EXTRAIT CHOISI:
^^^^^^^^
Date de réception: 23/02/2022 Date de publication: 03/10/2022
Législature: 19/24 Session: 21/22 Date de réponse: 09/05/2022
 
Date Intitulé de l'acte de Référence page
25/04/2022 Recevable p.m.
 
Question   

Après en avoir longuement discuté, le gouvernement fédéral a présenté mi-février un ensemble de mesures politiques relatives au marché du travail.

Les partenaires sociaux et les autres niveaux de pouvoir y ont réagi fraîchement. Les mots du professeur Stijn Baert, économiste du travail à l’Université de Gand, résument la majorité des appréciations des différents observateurs : « Cette loi comprend nombre de mesures auxquelles on ne peut pas s’opposer : on modernise le marché du travail et on adapte la législation à la réalité. Mais je ne vois pas de réformes majeures permettant à beaucoup plus de personnes de trouver un emploi. »

Les attentes à cet égard, notamment chez les entrepreneurs qui éprouvent des difficultés à trouver du personnel, n’ont pas été comblées. Le gouvernement fédéral a pourtant placé la barre très haut dans son accord de gouvernement. On souhaite atteindre un taux d’emploi de 80 % dans ce pays, ne serait-ce que pour que les coûts et les investissements restent supportables financièrement.

C’est pourquoi le gouvernement flamand s’est dit déçu. Il souhaite clairement pouvoir en faire davantage pour alimenter le marché du travail en surchauffe. Interpellé au sujet de cette critique, le Premier ministre De Croo a réagi de manière laconique et fait remarquer que la politique d’activation relève des Régions. En outre, il a évoqué la nécessité de collaborer et de faire le maximum dans le cadre des compétences dont on dispose.

À l’heure actuelle, nous constatons que les taux d’emploi sont très variés dans ce pays. Pour les 20-64 ans, la moyenne nationale est de 71,7 %, la Wallonie est bien en dessous avec 65,8 %, la Région flamande est au-dessus avec 76,2 %, et la Région bruxelloise, tout de même économiquement et géographiquement enclavée dans la Région flamande, se démarque avec seulement 62 %.

Les propos du Premier ministre et les actions politiques du gouvernement semblent indiquer que les Régions n’auront pas de sitôt plus de marge de manœuvre pour renforcer leurs politiques d’activation. Je voudrais savoir quelles conséquences cela aura pour la Région de Bruxelles-Capitale.

C’est pourquoi je voudrais poser les questions suivantes :

  1. Comment réagissez-vous aux mesures prises et aux propos tenus dans le cadre de la politique d’activation et de la situation sur le marché du travail ?
  2. Bruxelles n’est pas une île. Que comptez-vous faire de plus pour approcher plus rapidement le taux d’emploi bruxellois du niveau des chiffres de la périphérie économique environnante ?
^^^^^^^^
COURT EXERCICE 1: Mettez en liste numérotée les lignes des enregistrements, de la ligne qui contient "This screenshot has height=395, width=658." jusqu'à la fin des enregistrements, ces deux bornes comprises. Omettez les lignes vides et n'incluez pas les images dans votre réponse.
COURT EXERCICE 2: Reprenez la rédaction du texte sur le taux d'emploi bruxellois là où il s'interrompt.

Données sur les éléments et leur position dans le texte:
^^^^^^^^
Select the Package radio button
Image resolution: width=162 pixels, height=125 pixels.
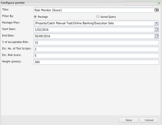[35, 17]
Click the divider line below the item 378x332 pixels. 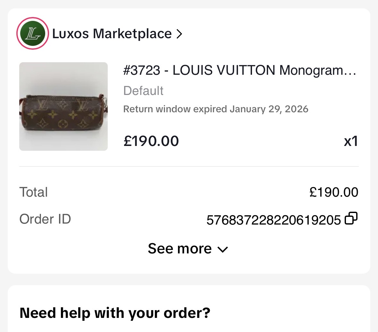[189, 166]
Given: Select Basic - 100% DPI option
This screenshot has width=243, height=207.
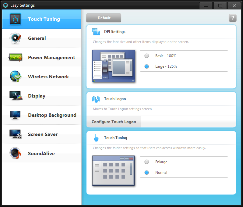Looking at the screenshot, I should coord(147,56).
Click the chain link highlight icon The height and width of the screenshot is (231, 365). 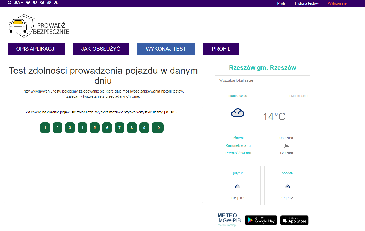tap(49, 2)
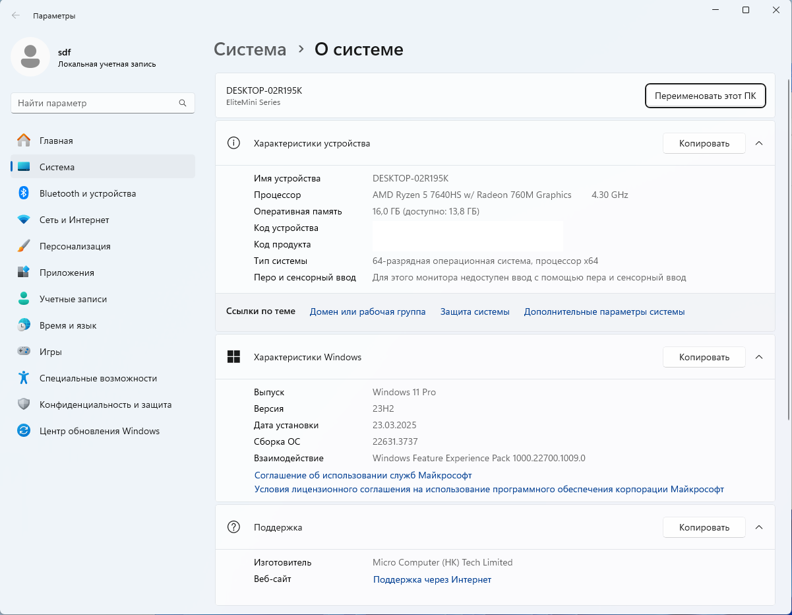The height and width of the screenshot is (615, 792).
Task: Click the Wi-Fi network icon in sidebar
Action: pos(24,220)
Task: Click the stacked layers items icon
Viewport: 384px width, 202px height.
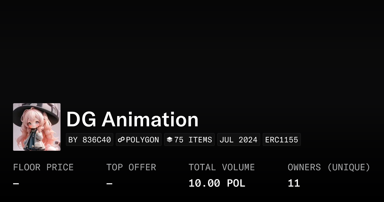Action: (x=170, y=140)
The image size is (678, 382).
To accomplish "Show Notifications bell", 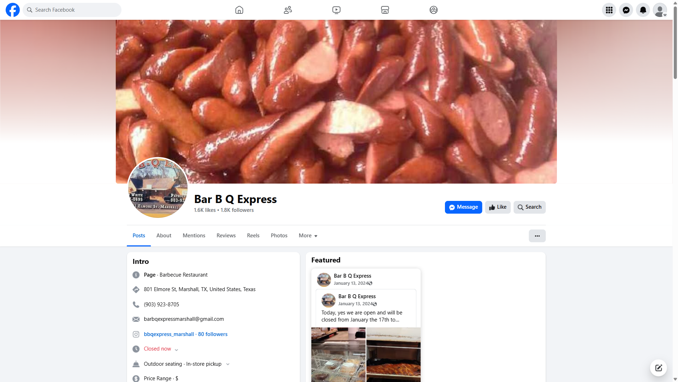I will pos(643,10).
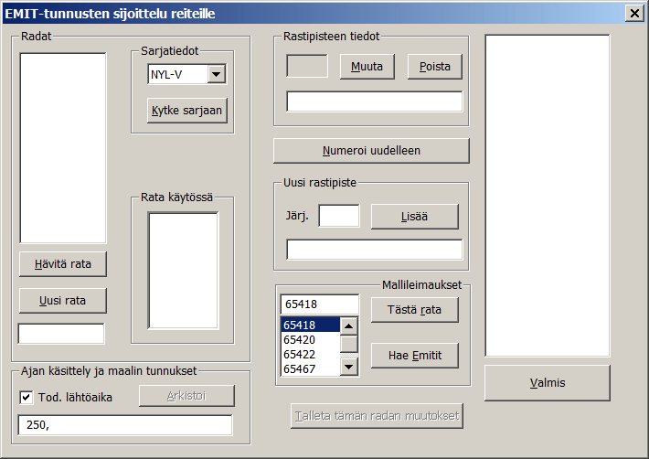Click the Tästä rata button

[x=414, y=310]
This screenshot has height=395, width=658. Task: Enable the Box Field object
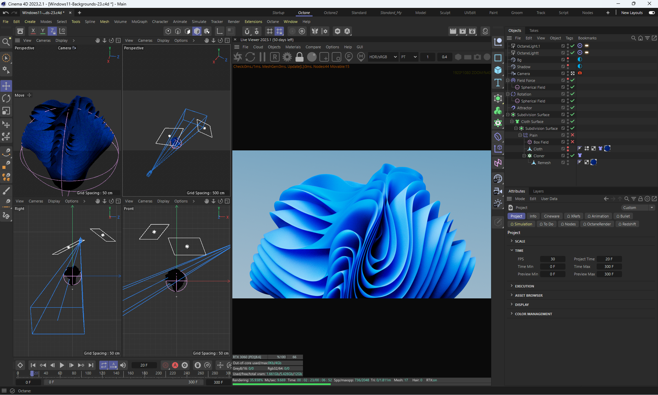[572, 142]
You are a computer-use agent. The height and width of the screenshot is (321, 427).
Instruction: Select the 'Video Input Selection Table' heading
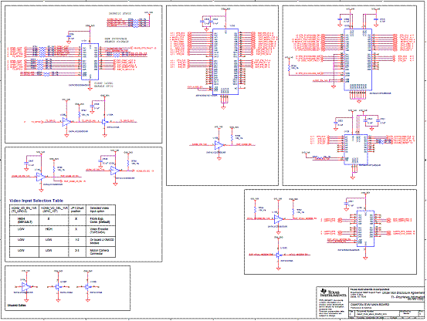[x=36, y=201]
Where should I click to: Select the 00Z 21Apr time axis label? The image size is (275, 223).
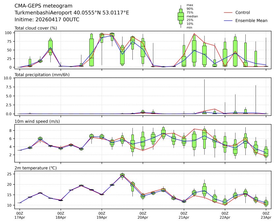pyautogui.click(x=184, y=215)
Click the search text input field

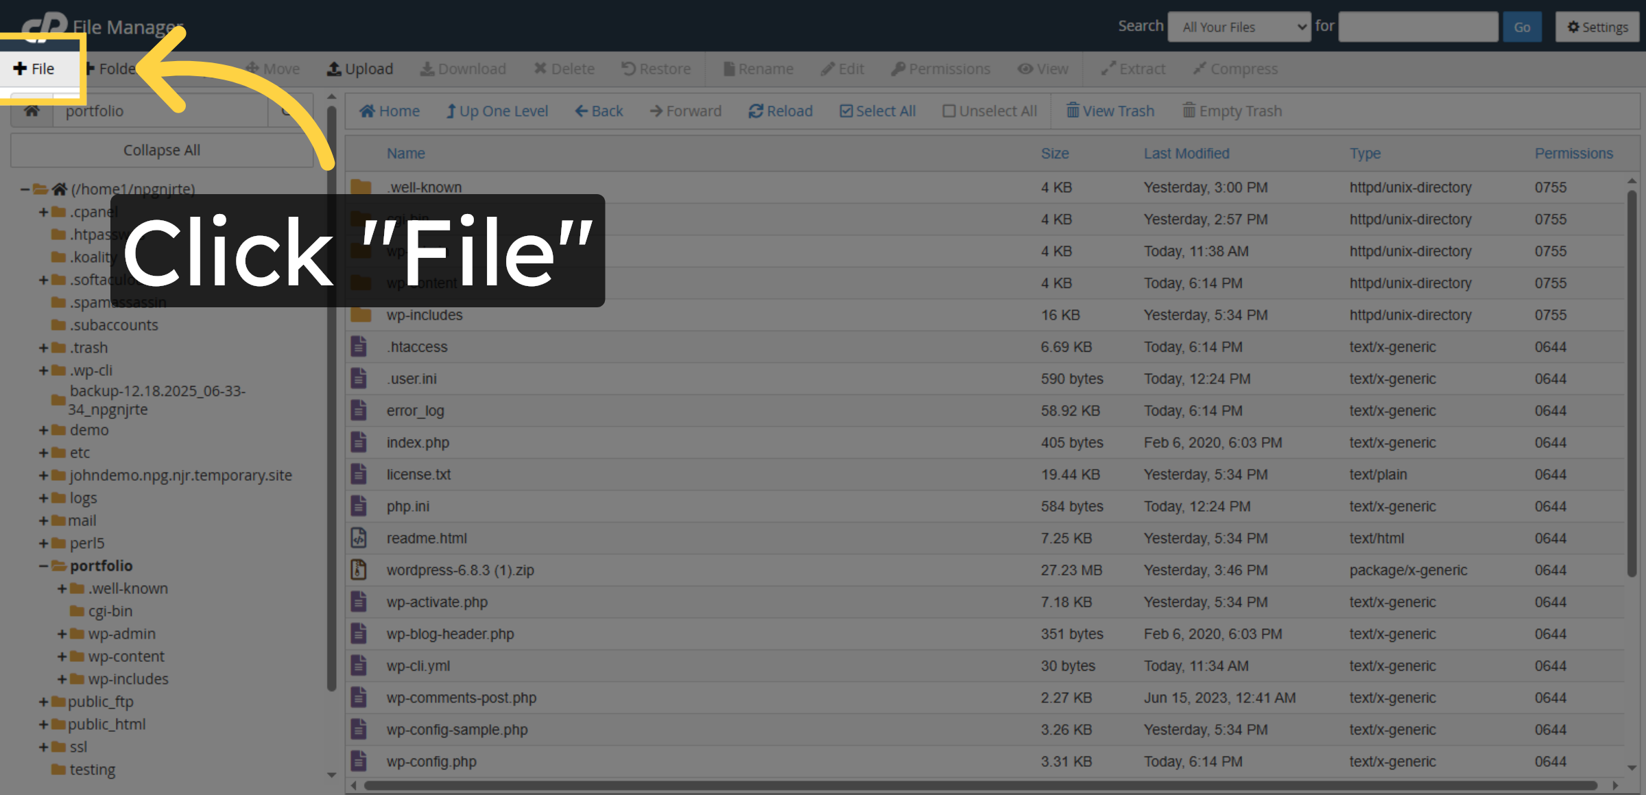coord(1418,27)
^^^^^^^^
CORRIGÉ 1:
1. This screenshot has height=395, width=658. Task: Enable the Box Field object
2. [572, 142]
3. You are a computer-use agent. The height and width of the screenshot is (321, 427).
4. Instruction: Select the 'Video Input Selection Table' heading
5. [x=36, y=201]
6. Where should I click to: Select the 00Z 21Apr time axis label? The image size is (275, 223).
7. pyautogui.click(x=184, y=215)
8. Click the search text input field
9. coord(1418,27)

CORRIGÉ 2:
  3. Attendez-vous du gouvernement fédéral certains mesures ou autres éléments afin de renforcer votre politique d’activation ?
  4. Quels objectifs le gouvernement se fixe-t-il en ce qui concerne l’augmentation du taux d’emploi d’ici la fin de la législature ?

Ceux qui ont suivi les réactions de la presse bruxelloise après l’annonce des mesures fédérales prises dans le cadre de l’« accord sur la réforme du marché du travail » auront remarqué que l’accent a été mis sur les conséquences dans l’économie des plateformes. Dans les villes, bien sûr, c’est une donnée importante. Personnellement, je regrette un peu que tant de personnes dépendent de ce genre d’emplois à Bruxelles alors que dans le reste de la Flandre, mais aussi dans la capitale, il y a une énorme demande de main-d’œuvre dans le secteur de la construction, notamment.

Un certain nombre de mesures seront donc prises pour améliorer les conditions de travail des coursiers. Il sera notamment prévu un système d’assurance obligatoire, comme le proposent déjà certaines plateformes.

Cependant, un reportage de la chaîne d’information Bruzz a également fait état de la persistance de nombreuses pratiques illégales dans ce secteur. Certaines personnes sous-louent leurs comptes, parfois à des personnes sans permis de séjour valide. Toute tentative d’éliminer les aspects négatifs du secteur est ainsi vouée à l’échec.

  1. Ces mesures fédérales ont-elles une incidence sur la politique de l’emploi de la Région de Bruxelles-Capitale ? Dans l’affirmative, lesquelles ?
  2. Que pouvez-vous faire en complément au niveau fédéral ou en collaboration avec celui-ci, afin de lutter contre le travail illégal et d’autres pratiques indésirables ?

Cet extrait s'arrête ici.